Builder confidence in the market for newly built single-family homes dropped by one point to 42 in July, according to the National Association of Home Builders (NAHB)/Wells Fargo Housing Market Index (HMI) released today. This marked the HMI’s lowest reading since December 2023.
The HMI index charting current sales conditions in July fell one point to 47 and the gauge charting traffic of prospective buyers also declined by a single point to 27. The component measuring sales expectations in the next six months increased one point to 48.

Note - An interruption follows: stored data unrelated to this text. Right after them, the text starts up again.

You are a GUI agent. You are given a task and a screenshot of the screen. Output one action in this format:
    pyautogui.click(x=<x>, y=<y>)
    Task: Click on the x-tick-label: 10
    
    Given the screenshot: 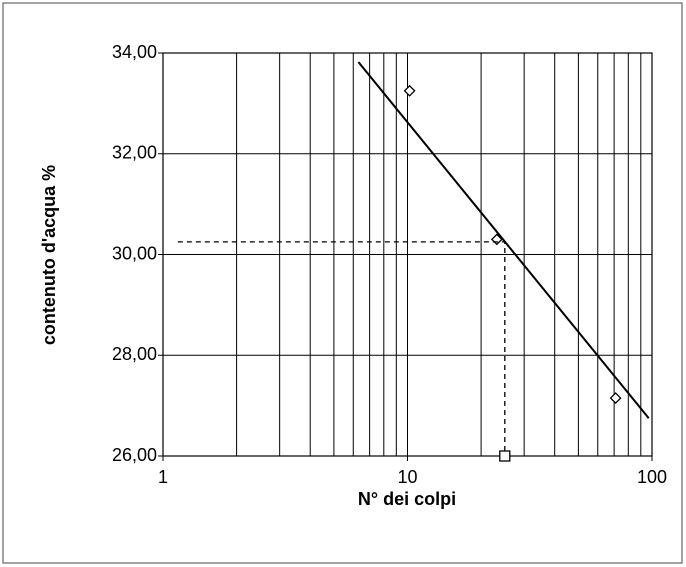 What is the action you would take?
    pyautogui.click(x=407, y=477)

The July HMI survey found 31% of builders cut home prices to bolster sales in July, above the June rate of 29%. However, the average price reduction in July held steady at 6% for the 13th straight month while the use of sales incentives held steady at 61% in July, the same reading as June.

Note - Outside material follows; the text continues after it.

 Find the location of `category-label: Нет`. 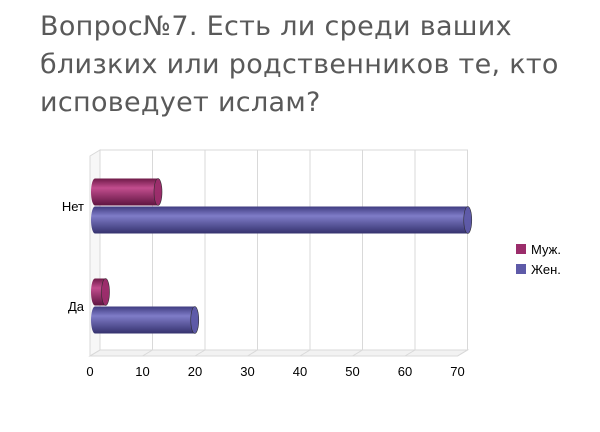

Looking at the three-month moving averages for regional HMI scores, the Northeast fell six points to 56, the Midwest dropped four points to 43, the South decreased two points to 44 and the West posted a four-point decline to 37.

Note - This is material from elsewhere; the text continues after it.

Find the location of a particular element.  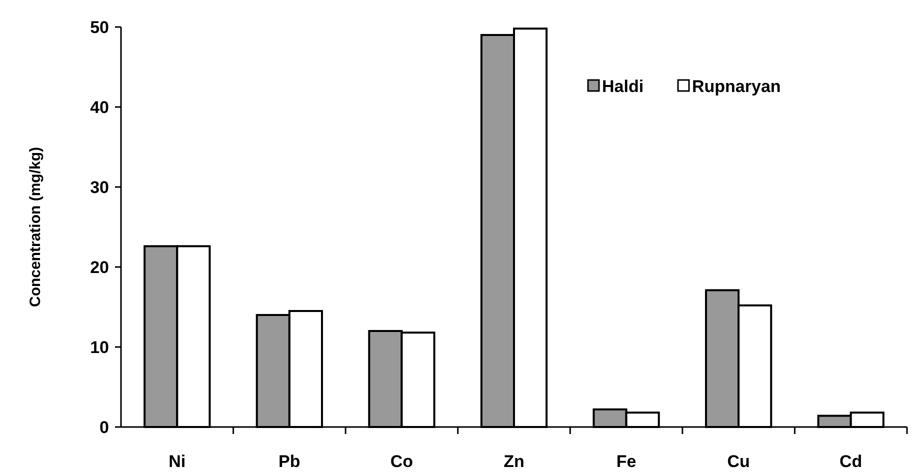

“Though inflation is still above the Federal Reserve’s target of 2%, it appears to be back on a cooling trend,” said NAHB Chief Economist Robert Dietz. “NAHB is forecasting Fed rate reductions to begin at the end of this year, and this action will lower interest rates for homebuyers, builders and developers. And while home inventory is increasing, total market inventory remains lean at a 4.4 months’ supply, indicating a long-run need for more home construction.”